Recibamos las castañas como se merecen

Las castañas van a llegar de un momento a otro, envueltas en sus espléndidos joyeros de color esmeralda, que las protegen de intrusos y desaboríos. Octubre está a la vuelta del otoño, que no es una estación sino una esquina del tiempo donde probar el vino nuevo y aspirar el humo de los braseros.

La castaña baja saltando de los montes, buscando braseros donde calentarse para que una sardina salada la invite a entrar en el mismo plato, cualquier noche con niebla, en el borde de alguna oscura carretera. Por ejemplo, la carretera donde está el guachinche Los Dos Faroles (páginas 42 y 43 de El libro de los guachinches) que tiene un vino del país más rico que Paris Hilton.

Ya digo. Aunque el cuerpo nos pida un metro de tierra encima, no hay que hacerle caso ni rogarle a Dios que nos lleve pronto, sino darle castaña, sardina salada y vino tinto, en un sitio fresco, apañado, con un braserito encendido y donde, si pedimos una batata guisada, porque nos apetece, la doñita nos la traiga ensartada en un tenedor y nos la ponga en el plato con la misma delicadeza que si fuera un billete de 500 euros. De paso, ¡cómo no!, traerá también otra cuarta de vino, porque la anterior nos duró menos que una promesa de Rajoy.

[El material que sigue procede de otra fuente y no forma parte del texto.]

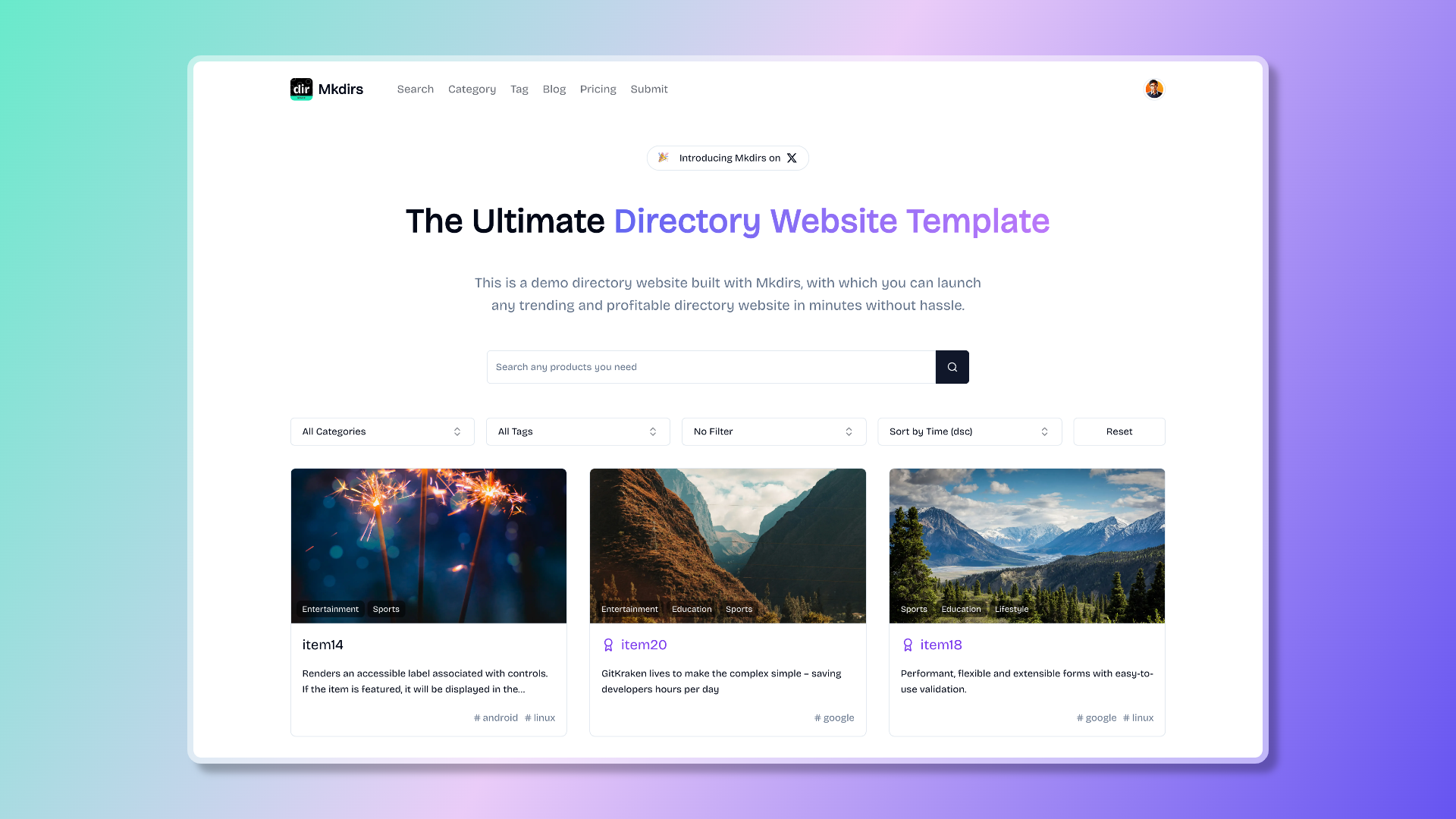Screen dimensions: 1456x819
Task: Click the party popper emoji icon
Action: click(664, 157)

Me gusta dar una vuelta por los castañeros –que son loquees un castaño, pero más del país, nosésimentiendes– al principio del otoño para irme preparando espiritualmente, sin prisas ni carrerillas, porque hay cosas en esta vida que no se pueden tomar a la ligera. Es bueno sentir crecer la castaña dentro de su erizo, estudiar su desarrollo y meditar sobre el misterio que la une a la sardina salada, de manera tan indisoluble, que sólo el vino tinto del país es capaz de convencerlas para formar ese fantástico ménage à trois al que jamás hemos podido resistirnos los magos.